Pour traduire ces coûts en variations de prix des produits agricoles, les auteur·es de l'étude ont pris en compte les émissions spécifiques à chaque produit, ainsi que les prix de ces produits à l'échelle mondiale et dans certains pays.
«Au niveau mondial, tant la quantité totale de compensation de CO2 nécessaire que l'argent qu'il faudrait pour y parvenir semblent astronomiques. Pour avoir une meilleure idée du réalisme de cette approche, nous avons examiné le coût pour les individus en analysant la variation des prix des denrées alimentaires», a déclaré Nicoletta Brazzola. «Les pays à faible revenu, où les gens dépensent la majeure partie de leurs revenus en nourriture, seraient les plus touchés par un déploiement à grande échelle de l'élimination du carbone. Cela aurait un impact considérable sur leur sécurité alimentaire et leur bien-être.

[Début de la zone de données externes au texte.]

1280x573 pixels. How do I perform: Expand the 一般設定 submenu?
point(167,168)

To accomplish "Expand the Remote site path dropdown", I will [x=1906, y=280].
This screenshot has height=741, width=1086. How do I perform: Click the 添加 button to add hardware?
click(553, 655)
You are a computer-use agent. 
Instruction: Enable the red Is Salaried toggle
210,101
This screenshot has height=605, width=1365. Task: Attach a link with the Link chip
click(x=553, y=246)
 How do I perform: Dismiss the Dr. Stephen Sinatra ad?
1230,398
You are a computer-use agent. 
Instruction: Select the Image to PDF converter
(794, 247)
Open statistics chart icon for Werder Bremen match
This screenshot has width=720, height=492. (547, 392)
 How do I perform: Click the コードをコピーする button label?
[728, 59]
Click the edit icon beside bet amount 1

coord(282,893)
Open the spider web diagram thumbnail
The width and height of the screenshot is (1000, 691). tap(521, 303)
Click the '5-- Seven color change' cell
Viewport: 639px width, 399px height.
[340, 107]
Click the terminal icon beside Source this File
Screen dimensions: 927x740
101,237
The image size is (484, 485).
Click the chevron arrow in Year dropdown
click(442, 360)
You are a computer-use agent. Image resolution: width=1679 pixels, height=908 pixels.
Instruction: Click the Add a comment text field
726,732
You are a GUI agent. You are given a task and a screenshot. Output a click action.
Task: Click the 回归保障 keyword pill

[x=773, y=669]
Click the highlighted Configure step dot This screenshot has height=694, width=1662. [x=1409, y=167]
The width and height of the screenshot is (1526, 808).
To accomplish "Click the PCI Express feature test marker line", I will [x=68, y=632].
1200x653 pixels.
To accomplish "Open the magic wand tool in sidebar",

Mais dans certains pays à revenu élevé, où la surconsommation de produits à forte intensité d'émissions est un problème, cette approche pourrait faciliter une transition vers des régimes alimentaires plus durables.»
Difficilement réalisable dans les pays en développement
Pour les Européen·nes, ces coûts peuvent être gérables, et les ajouter au prix des aliments concernés aurait également l'avantage de réduire la demande de viande et de produits laitiers, atténuant ainsi l'ampleur du problème global. Pourtant, si ajouter 2 euros au prix d'un kilo de viande bovine qui coûte déjà 20 euros peut être politiquement acceptable, cette même augmentation de 2 euros peut être considérée comme exorbitante dans les pays où le prix de base de la viande bovine est inférieur à 5 euros par kilo et où les revenus disponibles des personnes sont proportionnellement plus faibles.
«Je ne pense pas qu'il s'agisse d'une option réaliste dans de nombreux pays en développement, en particulier lorsque la sécurité alimentaire est un sujet de préoccupation - je ne peux pas imaginer que les politicien·nes de ces pays soient prêt·es à plus que doubler les prix à la consommation de ces aliments. Nous devrons chercher d'autres options», a déclaré Anthony Patt. «Il y a certainement encore du travail à faire, que ce soit pour trouver des moyens de réduire ces émissions par des changements de régime alimentaire, trouver des substituts à la viande, ou trouver d'autres moyens de financer la compensation du CO2.»